Em 1099, segundo Guilherme de Tiro Jerusalém ficou de tal modo inundada de lágrimas, gritos e sangue que a carnificina até aos conquistadores causou desgosto e nojo, em vez da alegria da vitória.

Eram as Cruzadas. E em nome de Cristo se incendiavam casas, saqueavam cidades e passavam pelo fio da espada as cabeças dos infiéis.

Mesmo dentro de portas, no interior da Europa, a carnificina prosseguia, em pleno Renascimento.

Ateava-se fogo às bruxas em praça pública, e assim morriam as mulheres às centenas e aos milhares.

Tratavam-se os hereges e os judeus com a tortura do Potro, da Roda, do Pêndulo e da Água, e criavam-se, uma após outra, engenhosas máquinas de fazer sofrer.

Nicolas Eymerich escreveu, para ilustração e aperfeiçoamento das técnicas de inquisição, o Directorium Inquisitorum, que foi reimpresso várias vezes, ao longo de mais de cem anos, e que inspirou também o Malleus Maleficarum (O Martelo das Bruxas).

«Ah!...» Você me dirá. «Mas isso foi antes da Declaração dos Direitos Humanos, antes do Holocausto, antes da elevada e revolucionária consciência que nos ensinou que o reconhecimento da dignidade inerente a todos os membros da família humana e dos seus direitos iguais e inalienáveis constitui o fundamento da liberdade, da justiça e da paz no mundo!...»

E você me dirá ainda, meu querido e ansiado leitor não-humano: «Isso foi antes de percebermos que o desconhecimento e o desprezo pelos direitos do homem conduziram a actos de barbárie que revoltam a consciência da humanidade.»

Mas qual consciência?

De qual humanidade?

«Isso foi antes de ser proclamado como a mais alta inspiração do homem o advento de um mundo em que os seres humanos fossem livres de falar e de crer, libertos do terror e da miséria!...»

Gritará então você com plenos pulmões, meu querido leitor não-humano.

Mas não. Nada disto foi antes. Tudo isto é agora.

Foi neste mesmo ano corrente e não há mil ou quinhentos anos atrás que um jihadista britânico sugestivamente chamado Al-Britani apresentou on-line um anúncio para recrutar profissionais para o Estado Islâmico - agora, hoje, neste planeta.

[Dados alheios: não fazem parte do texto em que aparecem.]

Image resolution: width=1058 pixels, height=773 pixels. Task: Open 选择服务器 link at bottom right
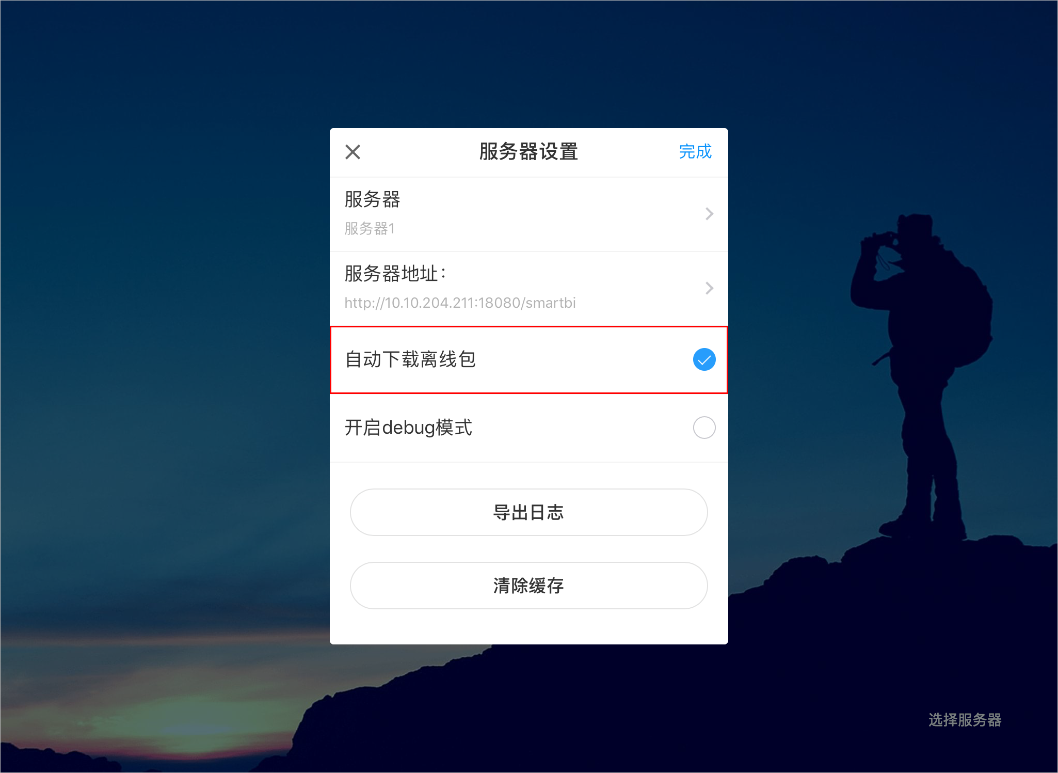pyautogui.click(x=965, y=720)
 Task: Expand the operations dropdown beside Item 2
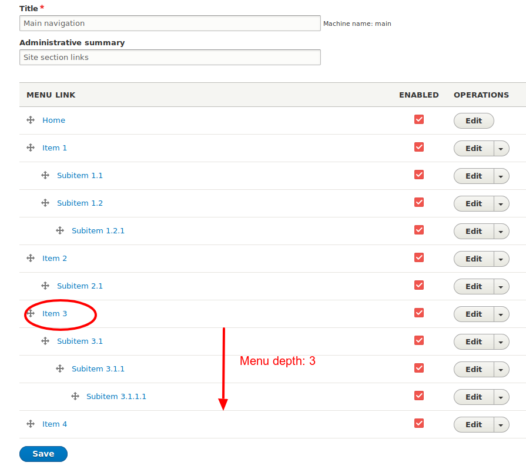(501, 259)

Precisam de gente como assessores de imprensa, médicos, cozinheiros, mecânicos, personal trainers, guardas prisionais, professores, polícias que verifiquem se as mulheres estão vestidas correctamente e precisam ainda e especialmente de bombistas, cuja função é descrita como a «mais linda».

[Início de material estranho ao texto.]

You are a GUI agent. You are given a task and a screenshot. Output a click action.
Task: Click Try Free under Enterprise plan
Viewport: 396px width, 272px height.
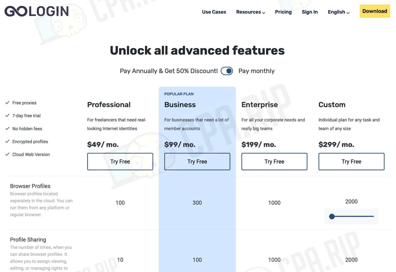pos(274,162)

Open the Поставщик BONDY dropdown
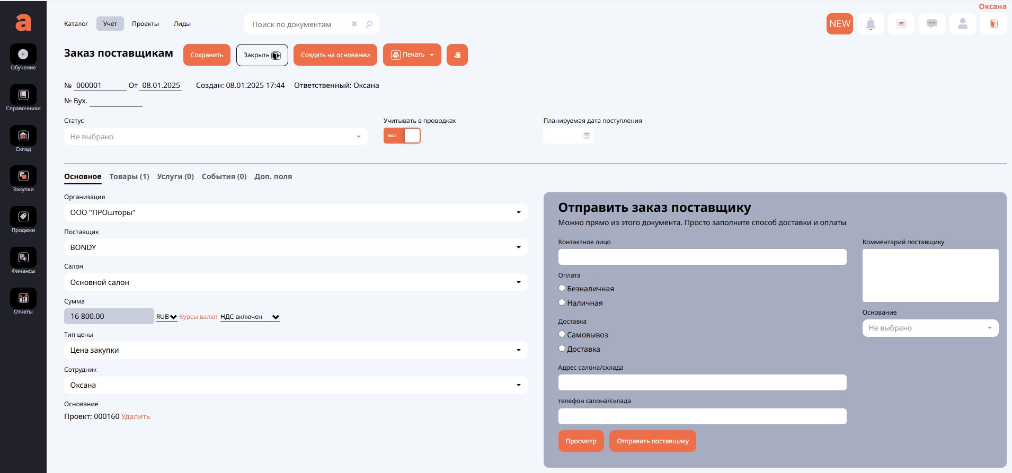[x=295, y=247]
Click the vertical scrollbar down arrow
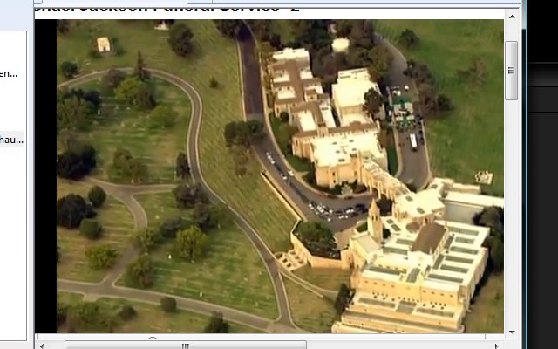558x349 pixels. 512,330
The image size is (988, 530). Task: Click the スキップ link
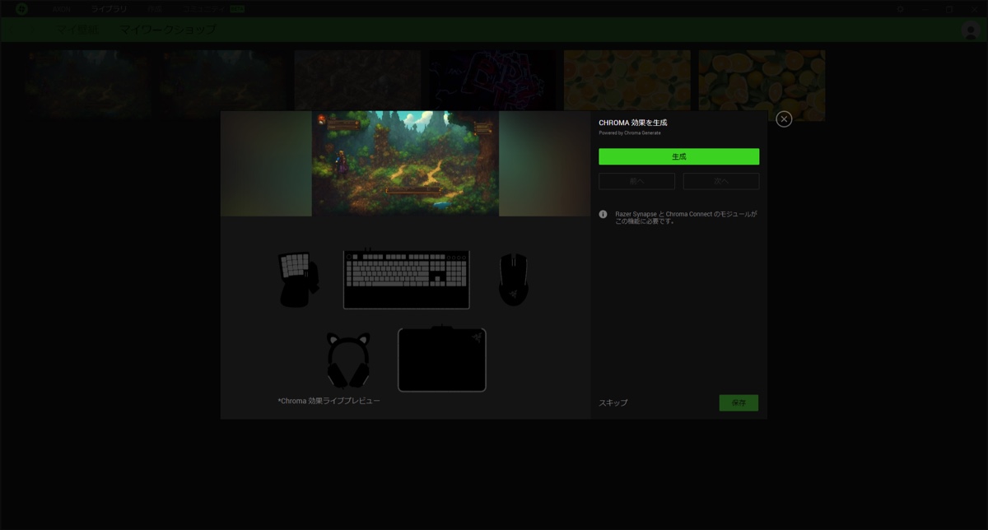(x=613, y=402)
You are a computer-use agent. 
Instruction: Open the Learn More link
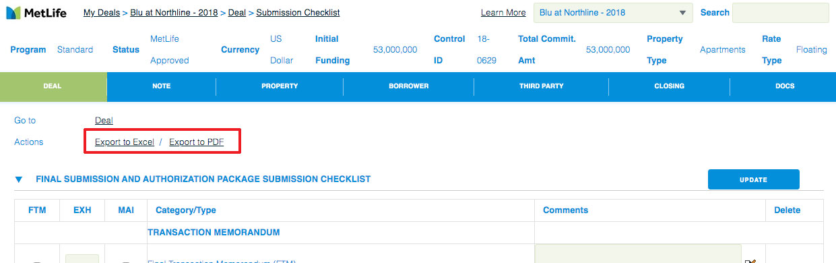point(503,13)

«Os irmãos no departamento que desenvolve as bombas são o coração e o esqueleto de todas as operações... Imagine a recompensa que é preparar um carro cheio de explosivos para que outro irmão os detone nas linhas do inimigo... Você terá a mesma recompensa que teria o irmão que carrega no botão e manda cinquenta infiéis para o Inferno!...»

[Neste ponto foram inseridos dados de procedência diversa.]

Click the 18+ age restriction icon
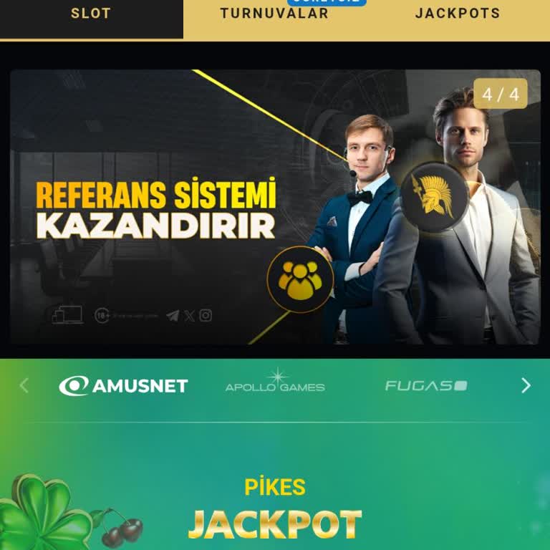The height and width of the screenshot is (550, 550). (x=102, y=316)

Que ecstasy, poder matar, violar e torturar em nome de Deus e trazer para o plano da santidade e da virtude os delinquentes e os criminosos violentos que passam a ser coroados num tal paraíso!... 

Você sabe que não bastou destruir às marteladas os baixos relevos e as estátuas milenares de Nimroud.

Foi preciso fazer explodir integralmente a cidade e apagá-la totalmente da terra, reduzida a pó e a nada.

Graças aos filmes por si mesmo gravados é possível vê-los a derrubar esculturas de corpos humanos e cabeças de animais alados com martelos pneumáticos e picaretas, ao som de cânticos, e, tal como se arrancassem as vestes de velhos, de crianças, de mulheres ou de meninas, vêmo-los arrancar as protecções de plástico das estátuas milenares, como se estas não valessem nada.

Com bulldozers, Hatra de dois mil e trezentos anos é arrasada.

Mas não lhes basta fazer cair as estátuas e deixá-las desfeitas em mil pedaços.

É preciso fazê-lo com um ódio máximo e continuar a bater nas pedras até que se reduzam a pó, até que sangrem.
 
Meu querido leitor, meu bom amigo não-humano que escondes o rosto nas mãos e que porventura choras, tu sabes bem como somos todos nós que sangramos e cambaleamos neste deserto da loucura e do terror e que ainda assim todos os dias continuamos a preparar a mesa para o almoço, mesmo depois de saber como agora se queimam homens dentro de jaulas e como as meninas Yezidi se atiraram das montanhas Sinjar, no Iraque.
 
A sopa, o pão, a carne ou o peixe estão nos pratos a olhar para nós.
 
Mas é verdade que é cada vez mais pequeno o estômago que nos permite engolir uma tal refeição.
 
E há-de chegar o dia em que a refeição nos engolirá a nós, graciosamente.